Review: Read and Share Toddler Bible

The Read and Share Toddler Bible by Gwen Ellis is meant for children ranging from age 1 to 4. It comprises 40 stories from both the Old Testament (25) and New Testament (15), which include characters such as Adam & Eve, Noah, Moses, Abraham, Isaac, Joseph, David, and Jesus’ birth, miracles, death, and resurrection. For each story, there is also a suggestion addressed to parents for interactive learning such as acting out the story or making simple crafts.

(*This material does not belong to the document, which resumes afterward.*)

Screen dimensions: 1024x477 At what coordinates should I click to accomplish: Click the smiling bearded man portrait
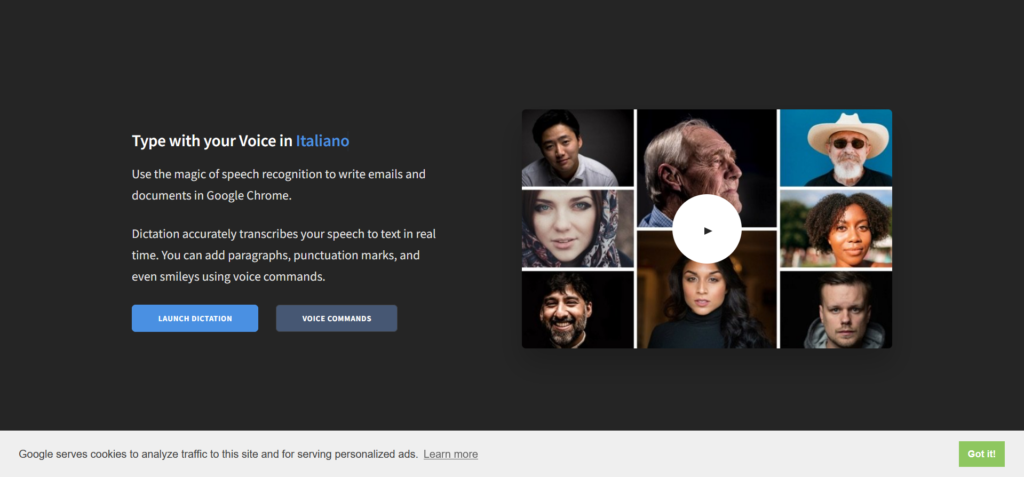(x=577, y=310)
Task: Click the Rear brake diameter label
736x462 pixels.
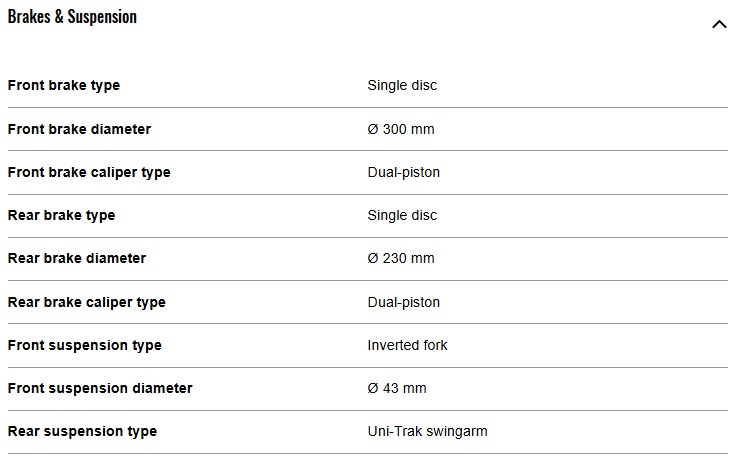Action: click(77, 258)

Since it is intended for children, I am not surprised that the choice of words are greatly simplified. Some details in the specific biblical accounts are also reduced to avoid being too complicated. Nevertheless, I do wonder if it is possible not to water down the details, but to present them in simpler manners with clarity for the children, so that the children can be exposed to the 'true story' from the very beginning rather than letting them discover the 'true story' themselves when they are older.

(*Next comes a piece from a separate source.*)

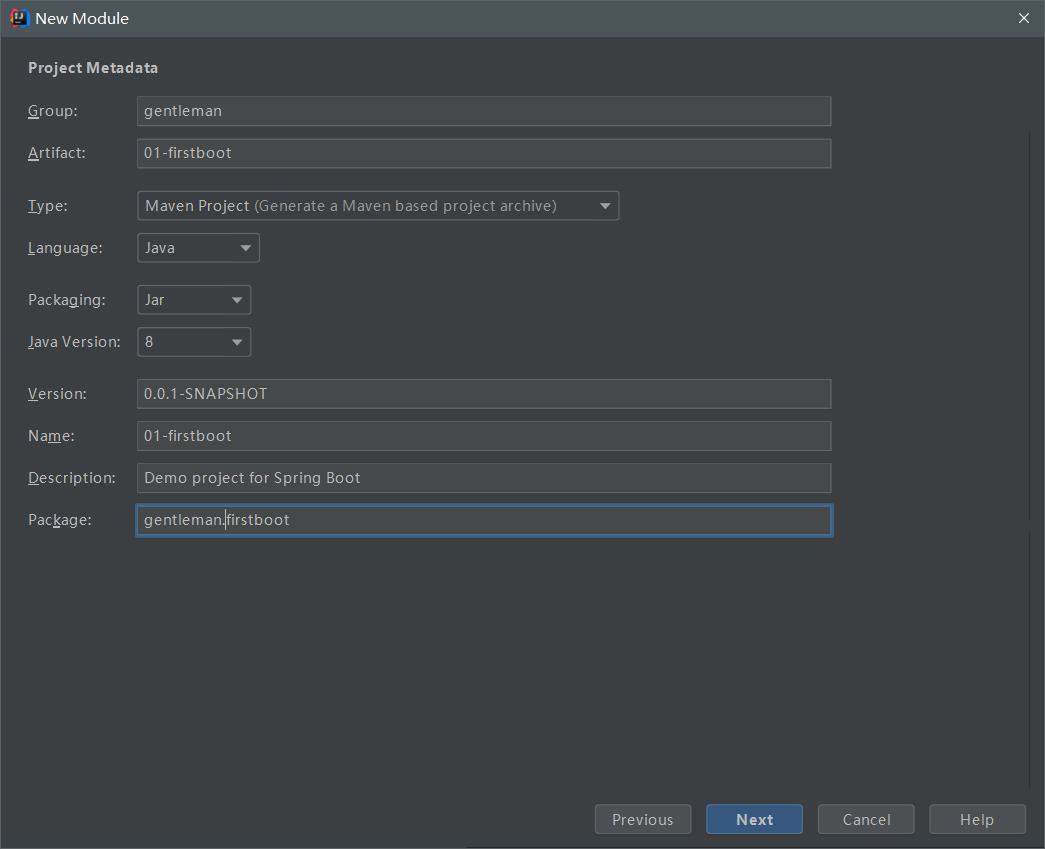
Task: Click into the Group text field
Action: tap(483, 111)
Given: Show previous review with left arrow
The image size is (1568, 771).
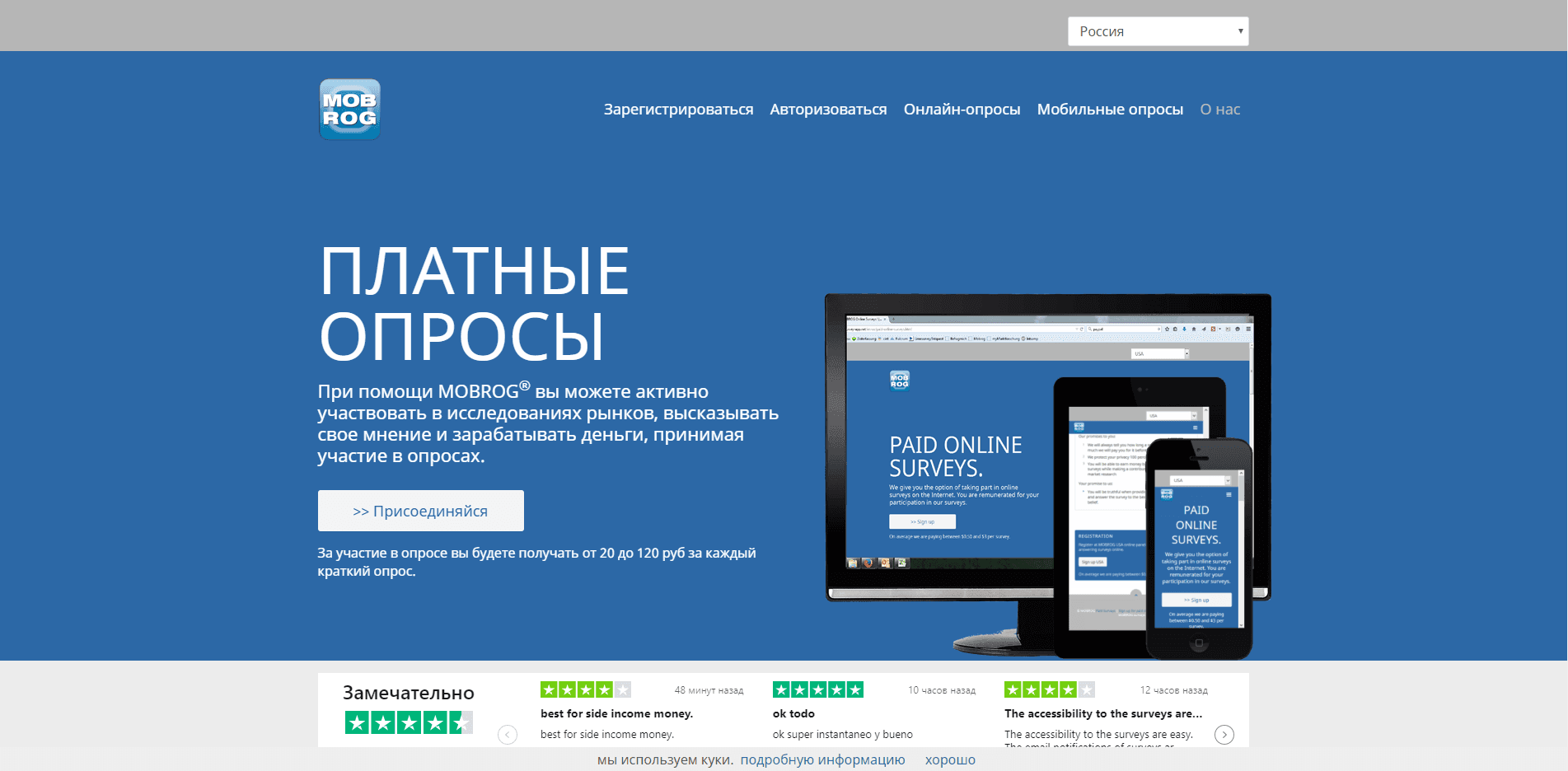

At any rate, the illustrations by Steve Smallman have the cute and innocent element in them, making them children friendly. There's also a complimentary free DVD featuring 14 key stories in animation which runs for about an hour. The background music for the animation are relaxing and exciting at the appropriate timing. The voices are also nicely matched to the characters. In fact, I think the animation itself alone is worth the price of the book.

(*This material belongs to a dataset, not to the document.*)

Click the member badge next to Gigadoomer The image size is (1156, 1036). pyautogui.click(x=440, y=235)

The stories in the DVD are as follows:

1. In the Beginning
2. Adam and Eve
3. Noah and the Flood
4. Abram and the New Land
5. Rebekah and Issac
6. Joseph the Slave
7. Joseph in Jail
8. Baby Moses
9. Balaam's Donkey
10. David and the Giant
11. Jesus is Born
12. One Lost Sheep
13. Jesus Loves Children
14. Jesus and the Donkey

If there's anything that I want to complain, I wish the illustration of the Noah's Ark could be replaced with something closer to the original measurements, rather than showing the children version of it. And I also wish that the size of the book could be slightly bigger in view of the weight, so it can be handled by the children with more ease.

Overall, it is another good selection to be added into any library. I will surely recommend this to parents or those involves with serving the children.

This review is part of Thomas Nelson’s Book Review Blogger program, of which I have received a free review copy.